▸ **Exercise**
Your answer should be each line of the entries that contains the word "agent", copied in full.

▸ **The data**
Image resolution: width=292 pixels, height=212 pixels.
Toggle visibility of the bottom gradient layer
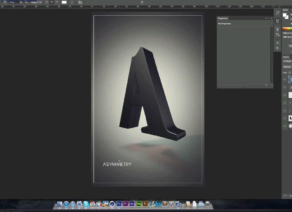(x=285, y=126)
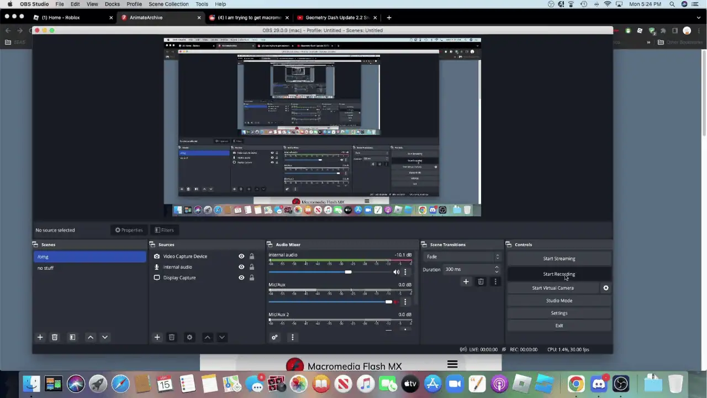Add a new source with plus icon

pos(157,337)
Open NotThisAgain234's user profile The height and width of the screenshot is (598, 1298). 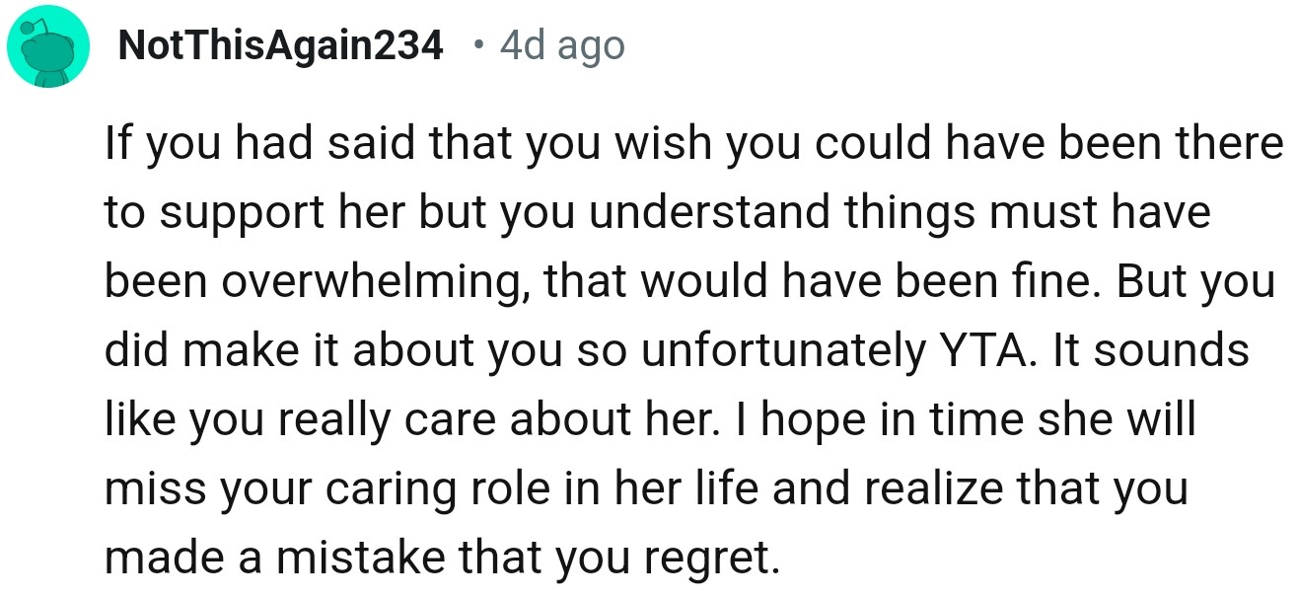[280, 45]
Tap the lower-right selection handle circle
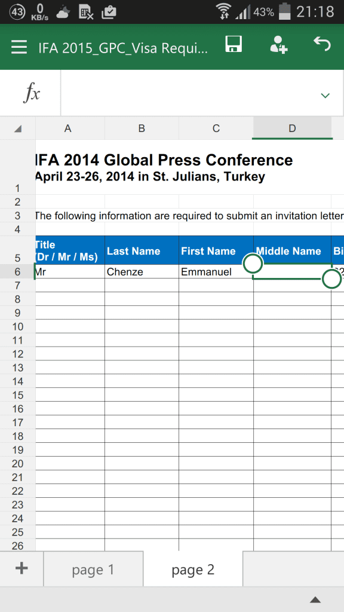 [332, 279]
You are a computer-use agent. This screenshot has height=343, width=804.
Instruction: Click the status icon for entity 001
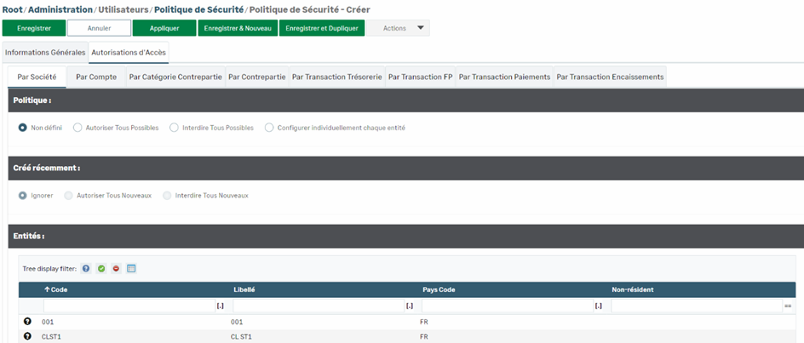27,323

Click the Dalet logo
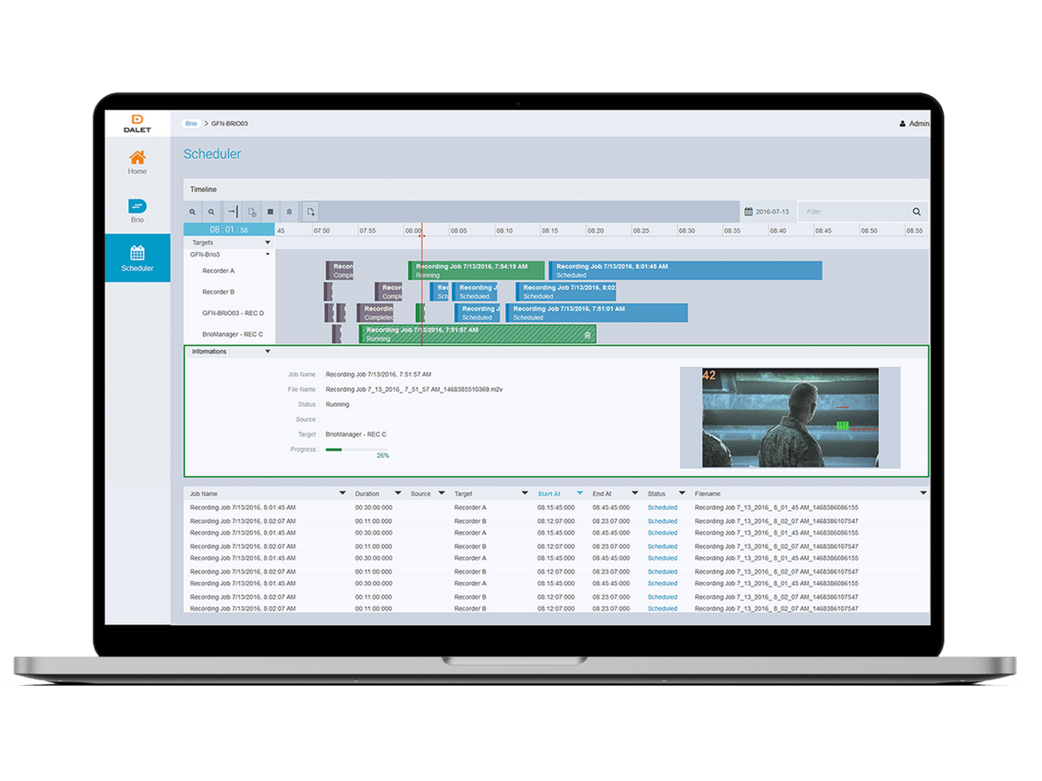click(x=137, y=123)
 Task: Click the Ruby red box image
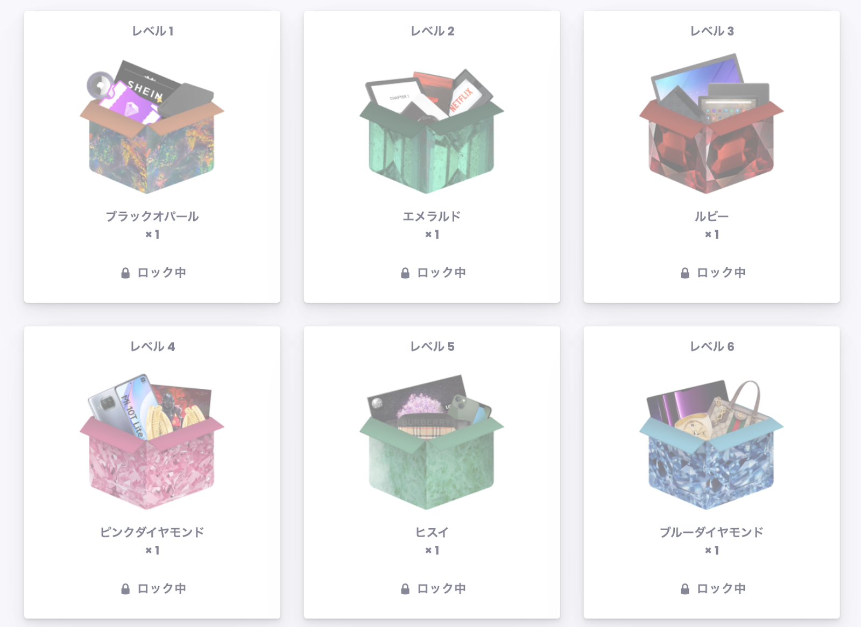711,124
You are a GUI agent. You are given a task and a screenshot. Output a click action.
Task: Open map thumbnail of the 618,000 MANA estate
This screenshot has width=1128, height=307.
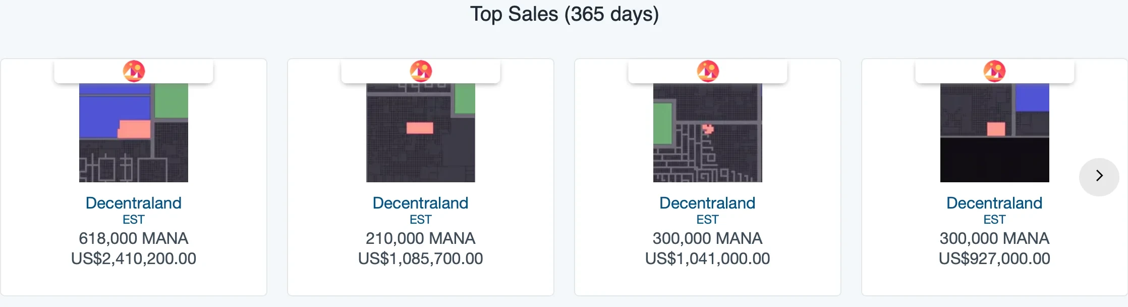134,133
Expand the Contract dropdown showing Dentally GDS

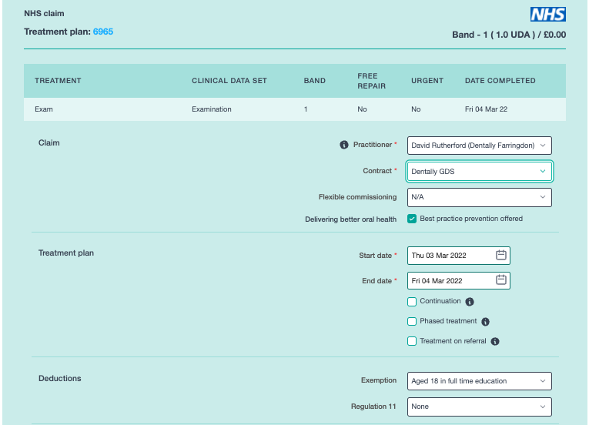(479, 172)
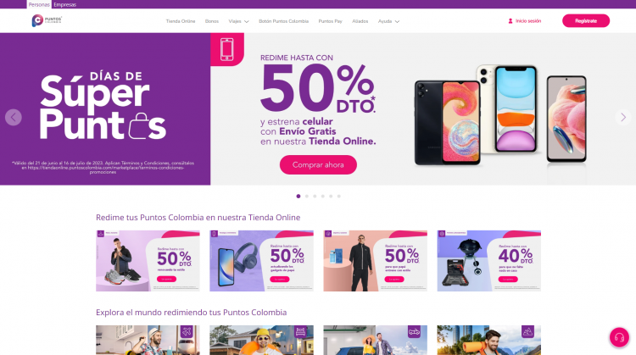Viewport: 636px width, 355px height.
Task: Open the 40% DTO grill and tools promo card
Action: click(x=488, y=261)
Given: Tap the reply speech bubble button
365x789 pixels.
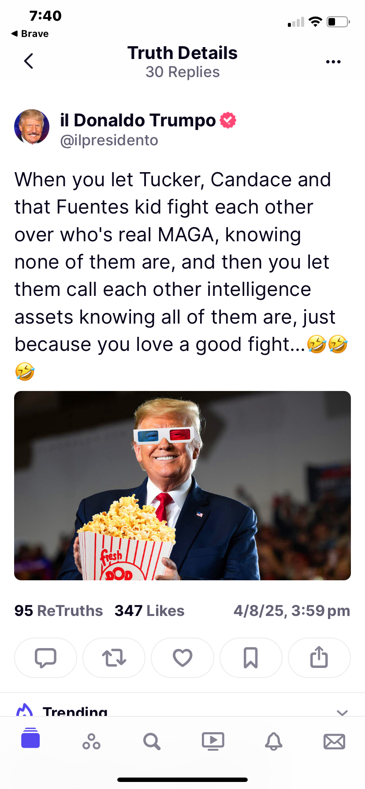Looking at the screenshot, I should pos(45,658).
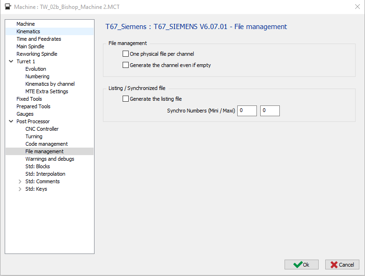Viewport: 365px width, 276px height.
Task: Open MTE Extra Settings
Action: coord(46,91)
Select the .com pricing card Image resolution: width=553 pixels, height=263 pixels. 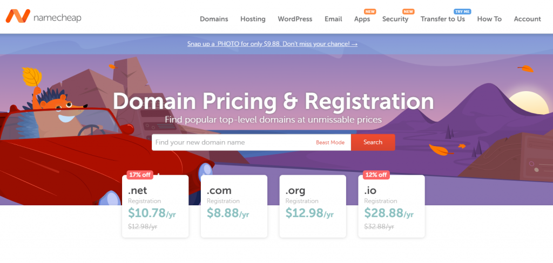[x=234, y=206]
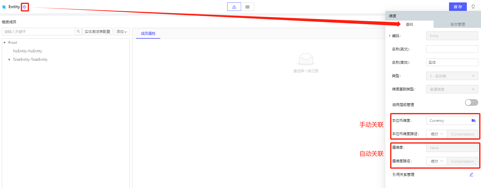Viewport: 481px width, 188px height.
Task: Click the 名称(英文) input field
Action: point(452,49)
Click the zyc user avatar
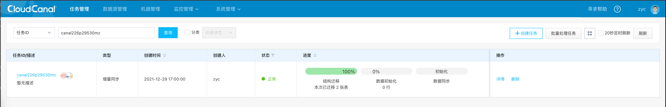Viewport: 666px width, 107px height. tap(655, 9)
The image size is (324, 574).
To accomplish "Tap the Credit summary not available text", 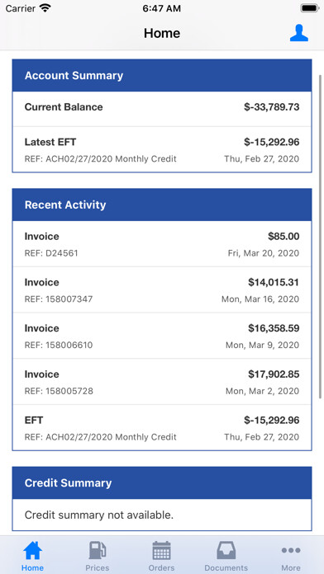I will coord(98,515).
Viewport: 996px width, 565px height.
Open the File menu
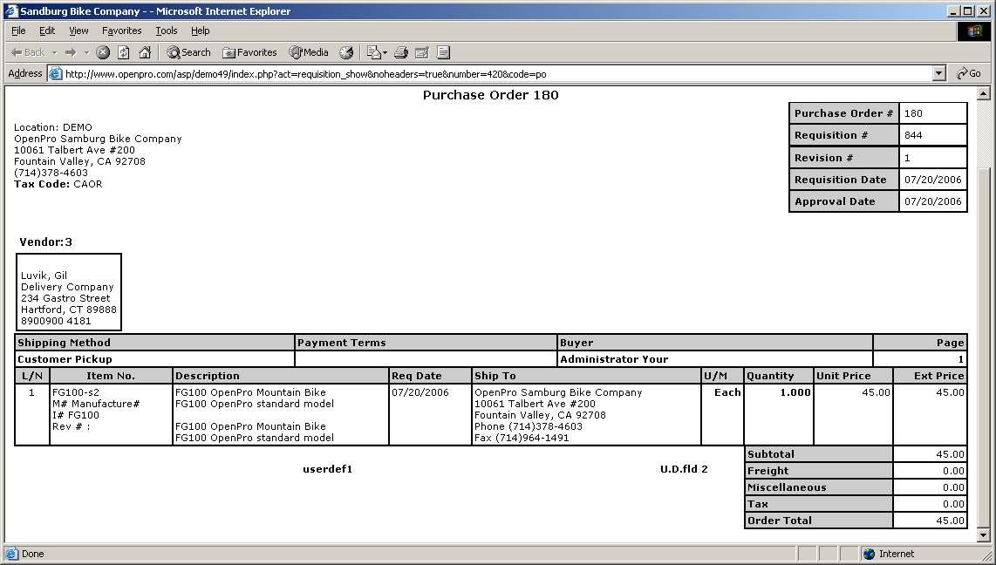[x=18, y=31]
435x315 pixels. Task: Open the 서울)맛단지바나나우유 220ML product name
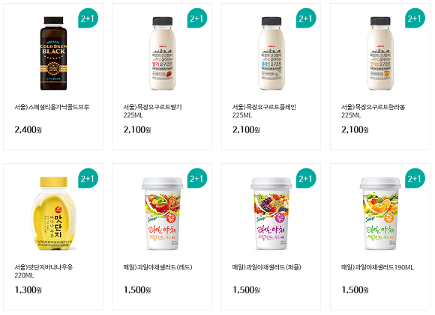[44, 272]
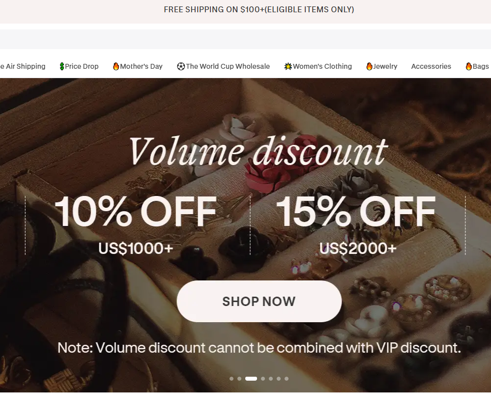Open the Air Shipping category
This screenshot has height=417, width=491.
25,66
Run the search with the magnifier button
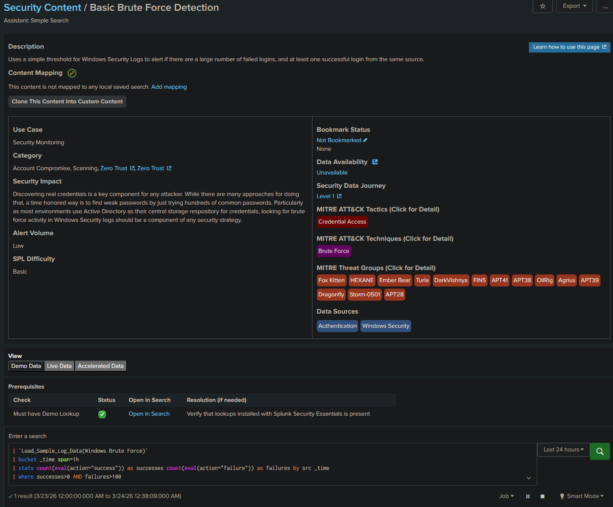Image resolution: width=613 pixels, height=507 pixels. [600, 451]
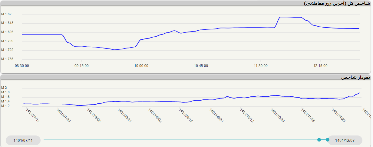Click the نمودار شاخص panel header title
Image resolution: width=373 pixels, height=147 pixels.
click(355, 78)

▸ **Solution for this exercise**
You are a computer-use agent. This screenshot has height=343, width=804.
You are a GUI agent. You are given a task and a screenshot. Output a click action.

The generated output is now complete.